Bolsonaro sanciona lei que obriga agressor de mulher a ressarcir o SUS

O presidente Jair Bolsonaro sancionou nesta terça-feira (17) uma lei que obriga agressores domésticos ou familiares a ressarcirem o Estado pelas despesas com atendimento das vítimas. A lei deve ser publicada no “Diário Oficial da União” desta quarta-feira (18) e entra em vigor após 45 dias.

O texto altera a Lei Maria da Penha e abordar tanto os gastos do Sistema Único de Saúde (SUS) quanto à oferta de segurança às vítimas – o botão do pânico, por exemplo.

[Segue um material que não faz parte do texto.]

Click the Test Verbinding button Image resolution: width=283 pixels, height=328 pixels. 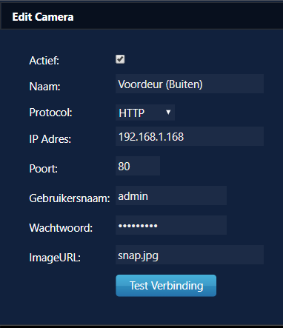click(166, 286)
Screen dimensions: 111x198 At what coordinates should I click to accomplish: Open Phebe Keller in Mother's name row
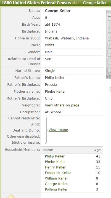pyautogui.click(x=55, y=92)
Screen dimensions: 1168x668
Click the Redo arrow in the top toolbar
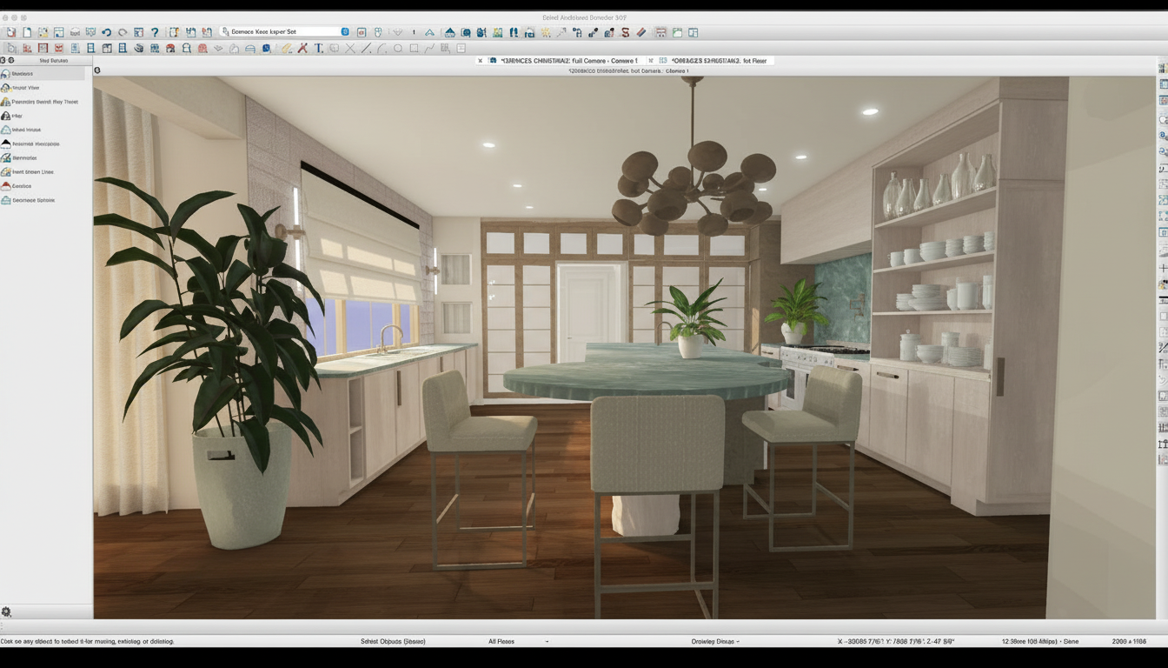click(x=122, y=32)
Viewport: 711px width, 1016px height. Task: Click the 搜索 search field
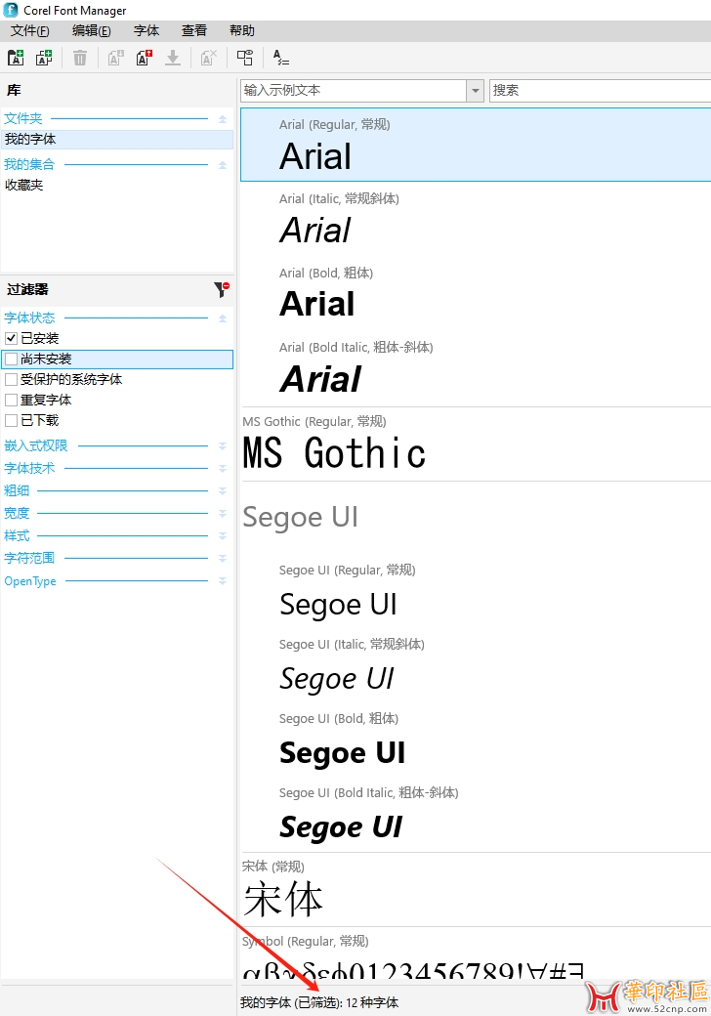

O projeto já tinha sido aprovado pela Câmara dos Deputados em dezembro de 2018, mas sofreu mudanças durante a análise no Senado.

Os senadores incluíram, por exemplo, a necessidade de uma condenação judicial definitiva para que o pagamento fosse exigido. O texto voltou à Câmara, e as mudanças do Senado foram rejeitadas. Com isso, a lei sancionada não exige condenação do agressor, e o ressarcimento pode ocorrer no âmbito civil.

Presidente da República, Jair Bolsonaro durante entrevista - foto de Isac Nóbrega/PR
Presidente da República, Jair Bolsonaro durante entrevista – foto de Isac Nóbrega/PR

“Os gastos do atendimento prestado pelo SUS, pagos com recursos públicos, também precisam ser objeto de reparação, do contrário, quem estar assumindo tal responsabilidade, por um ato ilícito, será a sociedade de uma forma geral”, diz o autor do projeto, deputado Rafael Motta (PSB-RN), na justificativa do texto original.

O projeto convertido em lei também define que o ressarcimento não poderá ter impacto no patrimônio da mulher agredida e dos filhos, e nem poderá ser usado como atenuante para uma condenação penal.